Since in this paper, we investigate [9, Theorem 1.1(f)], our parameters are as in the last row [case (f)] of Table 1 in [9]. In fact, \(a=q^m\), \(v=ap\), \(b=|\mathcal {U}|=sp+1=q^n\), \(r=q^n(a-1)/a\) and \(\lambda =|W\cap W_i|=p(a-2)+(b-a)/as\), for \(i=1,2,\ldots ,sp\). We have also that \(2\le s\le a-1\le p-2\). We have that \(|B {\setminus } W|=p\), by our assumption. Let \(H_C\) be the stabilizer of C in H. Then, \(H_C\) leaves W and \(B {\setminus } W\) invariant. Since \(\Gamma _{\mathcal {B}}\) is (G, 2)-arc-transitive, H is 2-transitive on \(\mathcal {U}\), and therefore, \(H_C\) is transitive on \(\mathcal {U}{\setminus } \{C\}\). In fact, \(\Gamma \), \(\Gamma _{\mathcal {B}}\), and H satisfy the conditions in the seventh row of Table 1 in [9]. Therefore, we have that \(H=N\rtimes H_C\) is an affine group (isomorphic to a subgroup of \(\mathrm{AGL}(n, q)\)), where \(N \cong \mathbb {Z}_q^n\) is an elementary abelian group of order \(sp+1=q^n\) and is the minimal normal subgroup of H acting regularly on \(\mathcal {U}\) with \(C_H(N)=N\), and \(H_C\) is isomorphic to a subgroup of \(\mathrm{GL}_n(q)\) and acts transitively on subgroups of order q in N. We note that since the case \(q=2\) is considered in [7], so we may assume that q is an odd prime. Since \(sp=q^n-1\), we get that \(H_C\) is of even order. Let P(N) be the set of subgroups of order q in N.

Since \(\mathcal {U}{\setminus }\{C\}\) has exactly sp element and \(H_C\) is transitive on it, sp divides the order of \(H_C\). Since p is a prime, \(H_C\) contains an element of order p, say, x and an involution say, z. Define

$$\begin{aligned} M := \langle x,z\rangle \le H_C,\;\, P := \langle N,x,z\rangle = N \rtimes M \le H,\;\, X:=\langle x\rangle . \end{aligned}$$

Lemma 2.2

The following hold:

(i):

\(C_N(x)=1\) and X has s orbit on \(\mathcal {U}{\setminus } \{C\}\).

(ii):

X fixes W and \(B {\setminus } W\) setwise and is fixed-point-free on each of them.

(iii):

X is regular on \(B {\setminus } W\).

Proof

1. (i)

   By coprime action (see [1, Sect. 24]), we have \(N=C_N(X)\oplus [N,x]\). Let I be the set of elements in \(\mathcal {U}\) fixed by X. Then, for \(y\in C_N(x)\), we have \(C^y\in I\). If \(C_i\in I\), then there is \(y\in N\), such that \(C_i=C^y\) which implies that \(y\in C_N(x)\). Hence, \(|I|=|C_N(x)|\).

Raw data:

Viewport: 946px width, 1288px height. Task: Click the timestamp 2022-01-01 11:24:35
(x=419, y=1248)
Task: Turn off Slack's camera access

Exercises to complete:
1 – Using the group theory excerpt, answer these:
(a) What is the order of the group N?
(b) According to part (iii) of Lemma 2.2, on which set is X regular?
(c) Which value of q does the text say is handled in [7]?
2 – Carry the group theory excerpt forward from its last sentence, continuing the proof of Lemma 2.2.

Outputs for the tasks:
1 –
(a) sp + 1 = q^n
(b) B \ W
(c) q = 2

2 –
   Assume that \(|I|\ne 1\). We note that for each \(\{C_i, C_j\}\subset I\), \(i\ne j\), we have \( B{\setminus } W_i\) and \( B{\setminus } W_j\) are sets with p element and x acts on each of them. This gives us that x acts trivially on \(B{\setminus }( W_i\cap W_j)\). In fact, x acts trivially on \(B{\setminus }(\bigcap _{C_i\in I} W_i)\). Let \(\alpha \in \bigcap _{C_i\in I} W_i\) and l be the number of orbits of X on \(\mathcal {U}{\setminus } I\). Then, we have \(r=|\Gamma _{\mathcal {B}}(\alpha )|=|I|+l\). On the other hand, we have \(|I|+lp=|\mathcal {U}|=q^n\). These give us that \(r-l=q^n-lp\) which implies that \(q^n-q^{n-m}-l=q^n-lp\). Now, we have \(l(p-1)=q^{n-m}\) which implies that \(q=2\) is even, a contradiction to our assumption. This contradiction shows that \(\bigcap _{C_i\in I} W_i=\emptyset \), and then, x is trivial on B, a contradiction. Therefore, \(|I|=1=|C_N(x)|\) and X has s orbits on \(\mathcal {U}{\setminus } \{C\}\). Now i) holds.

2. (ii)

   Since \(X \le H_C\), it fixes W and \(B {\setminus } W\) setwise. If a vertex \(\alpha \in B{\setminus } W\) is fixed by a non-identity element of X, then it is fixed by every non-identity element of X. Since by (a), X has s orbits on \(\mathcal {U}{\setminus } \{C\}\), we get that p divides r. However, \(r=q^n-q^{n-m}\), and p does not divide r. Therefore, X is fixed-point-free on \(B{\setminus } W\). A similar argument shows that X is fixed-point-free on W.

3. (iii)

   Since \(|X|=|B {\setminus } W|=p\) is a prime and X acts fixed-point-freely on \(B {\setminus } W\), X must be regular on \(B {\setminus } W\) and the Lemma holds. \(\square \)

Lemma 2.3

No nonempty subset of W is N invariant.

Proof

Suppose to the contrary that \(\emptyset \ne Y \subseteq W\) is N invariant. Since N is regular on \(\mathcal {U}\), for each \(C_i\), there exists a unique element \(g_i \in N\) such that \(C^{g_i} = C_i\). Hence, \(W^{g_i} = \Gamma (C_i) \cap B\). Since Y is N invariant, we have \(Y = Y^{g_i} \subseteq W^{g_i}\) for \(i=1,2, \ldots ,sp\), which implies that \(q^n-1=sp=r-1\), a contradiction. \(\square \)

Lemma 2.4

NX is transitive on B.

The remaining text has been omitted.